-- Excerpted records follows --

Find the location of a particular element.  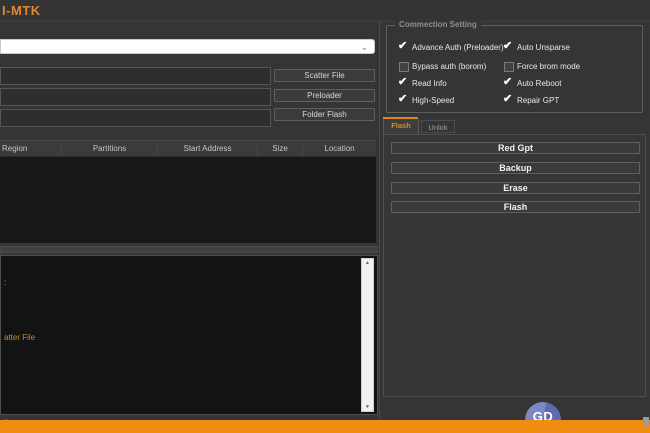

preloader-input is located at coordinates (136, 97).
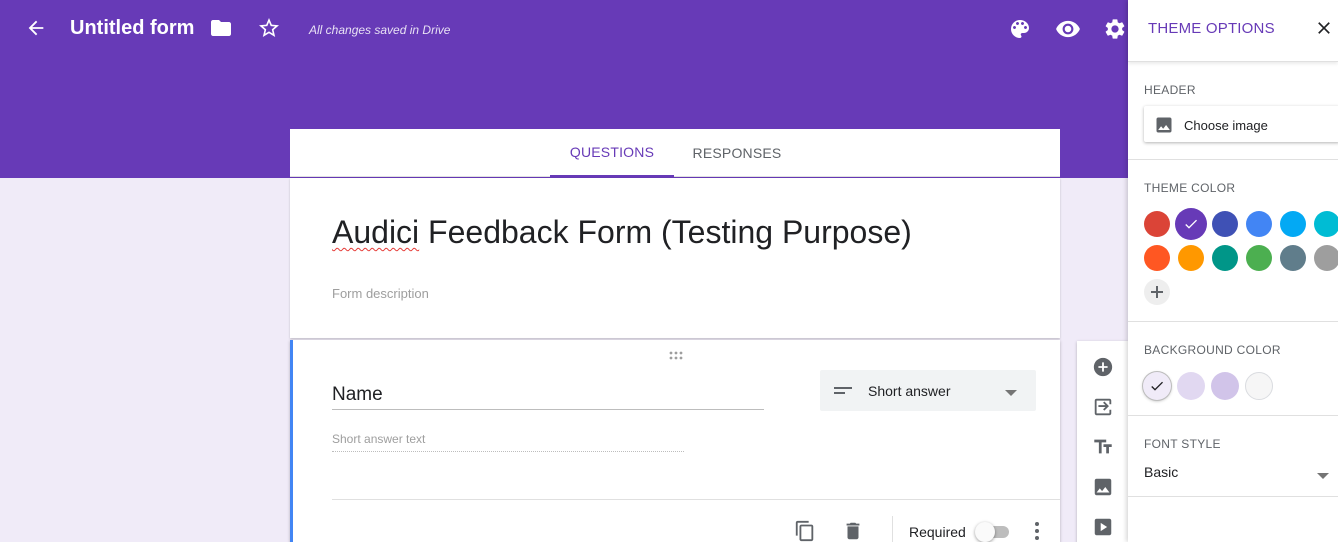  I want to click on trash-icon, so click(853, 530).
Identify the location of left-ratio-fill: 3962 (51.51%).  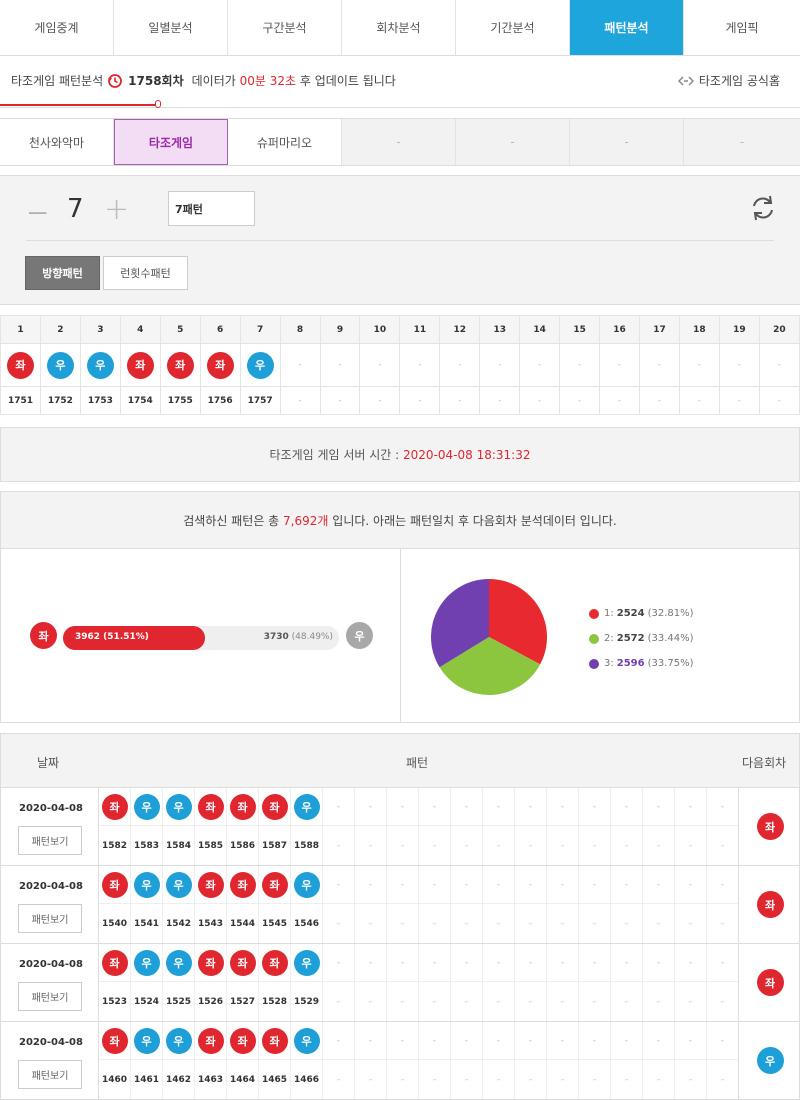
(134, 638).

-- Excerpted records concluded --

- Request: Please copy every row above word for word, leaving out the pictures.

- Answer to the exercise:
Find the location of a particular element.  

preloader-input is located at coordinates (136, 97).
  I want to click on trash-icon, so click(853, 530).
Identify the location of left-ratio-fill: 3962 (51.51%).  
(134, 638).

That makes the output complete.